Jornal Página 3
Coluna
Crônica Semanal
Por João José Leal

A tragédia da Chapecoense

Com seu nome de origem indígena, a próspera Chapecó, a conhecida capital da agroindústria catarinense, viveu a grande tragédia de sua história.

Ocorreu longe, bem distante da casa de cada um, nas barrancas da cordilheira andina.

Mas, aterrorizadora e angustiante porque a morte não respeita distância nem fronteiras na sua implacável função de levar a dor e o sofrimento aonde quer que se encontre um coração enlutado pela perda do filho, do pai, da esposa, do irmão ou de um amigo.

Mesmo longe, acontecida em meio às trevas, à chuva e nas alturas andinas, a notícia do desastre aéreo voou célere, mais rápida que avião, nas ondas da mídia eletrônica e das redes sociais. Logo, chegou às terras que um dia pertenceram à tribo do Índio Condá para enlutar toda uma comunidade e atingir a nação brasileira mergulhada nas trevas de uma grave crise que, agora, começa a mostrar toda a sua força, todas as suas dolorosas conseqüências.

E, assim, na semana passada, os meios de comunicação não falaram mais da polêmica eleição de Donald Trump, da morte de Fidel nem da situação econômica e política nacional. Tragédia, catástrofe, fatalidade, desastre, dor e sofrimento foram as palavras mais pronunciadas, escritas e escutadas, num discurso uníssono e repetitivo focado no acidente aéreo ocorrido nas cercanias da longínqua e bela Medellin, a cidade que um dia já esteve nas mãos do mais perverso traficante e que se transformou na cidade da solidariedade e fraternidade .

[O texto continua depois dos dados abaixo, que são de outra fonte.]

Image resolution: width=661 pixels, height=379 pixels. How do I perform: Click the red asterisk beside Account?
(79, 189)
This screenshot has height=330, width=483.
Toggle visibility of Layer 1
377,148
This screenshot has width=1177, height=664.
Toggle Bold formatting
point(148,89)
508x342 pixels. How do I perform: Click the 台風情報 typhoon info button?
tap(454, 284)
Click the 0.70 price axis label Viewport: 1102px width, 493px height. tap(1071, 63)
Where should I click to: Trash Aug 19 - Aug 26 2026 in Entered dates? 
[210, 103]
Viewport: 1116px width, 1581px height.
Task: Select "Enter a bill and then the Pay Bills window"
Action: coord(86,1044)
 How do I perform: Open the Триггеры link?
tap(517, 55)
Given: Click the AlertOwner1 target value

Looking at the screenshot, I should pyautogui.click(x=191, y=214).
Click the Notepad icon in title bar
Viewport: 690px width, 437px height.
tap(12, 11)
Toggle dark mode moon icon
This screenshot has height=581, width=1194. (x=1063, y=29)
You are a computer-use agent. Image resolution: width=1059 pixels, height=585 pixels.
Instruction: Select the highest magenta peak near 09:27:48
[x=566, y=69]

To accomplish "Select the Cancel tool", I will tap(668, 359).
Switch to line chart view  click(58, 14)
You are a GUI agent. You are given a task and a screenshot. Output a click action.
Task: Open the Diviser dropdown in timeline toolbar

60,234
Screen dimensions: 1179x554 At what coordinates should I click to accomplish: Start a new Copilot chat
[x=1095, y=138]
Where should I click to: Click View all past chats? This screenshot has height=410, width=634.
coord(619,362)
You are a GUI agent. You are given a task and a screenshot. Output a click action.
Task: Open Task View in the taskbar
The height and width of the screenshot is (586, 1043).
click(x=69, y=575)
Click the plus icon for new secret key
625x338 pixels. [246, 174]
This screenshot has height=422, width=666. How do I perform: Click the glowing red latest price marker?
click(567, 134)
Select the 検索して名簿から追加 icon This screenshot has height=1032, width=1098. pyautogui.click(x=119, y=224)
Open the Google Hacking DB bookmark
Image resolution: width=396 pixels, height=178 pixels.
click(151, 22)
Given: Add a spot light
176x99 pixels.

Nunca, antes, na história do esporte mundial, havia ocorrido desastre dessa dimensão em vidas humanas. A imprudência criminosa de um piloto acabou com o sonho da Chapecoense, uma equipe do interior deste país que havia demonstrado, no embate de cada disputa e de cada vitória, ser capaz de chegar ao topo do futebol sulamericano e lançar mão da cobiçada taça, feito só alcançado pelos grandes e tradicionais clubes do futebol deste nosso pobre continente da banda oriental das Américas.

A gloriosa trajetória da Chapecoense foi para sempre interrompida, levada nas asas de uma tragédia aérea que ceifou a vida de 71 pessoas, jornalistas, dirigentes desportivos e, praticamente, toda a equipe do clube que levou nome da cidade para o Brasil e, agora, para mundo.

O sonho acabou sem a disputa final, em gramados do embate desportivo. Mas, a Chapecoense não terminou derrotada. Pela bondade solidária dos hermanos de Medellin, foi ela simbólica e fraternalmente reconhecida como a grande campeã do certame. Respaldando o belo exemplo de solidariedade, a Conmebol concedeu-lhe o título de campeã da Copa Sulamericana de 2016. Um título marcado pela tragédia, que custou dezenas de vidas para ficar gravado na história do futebol mundial.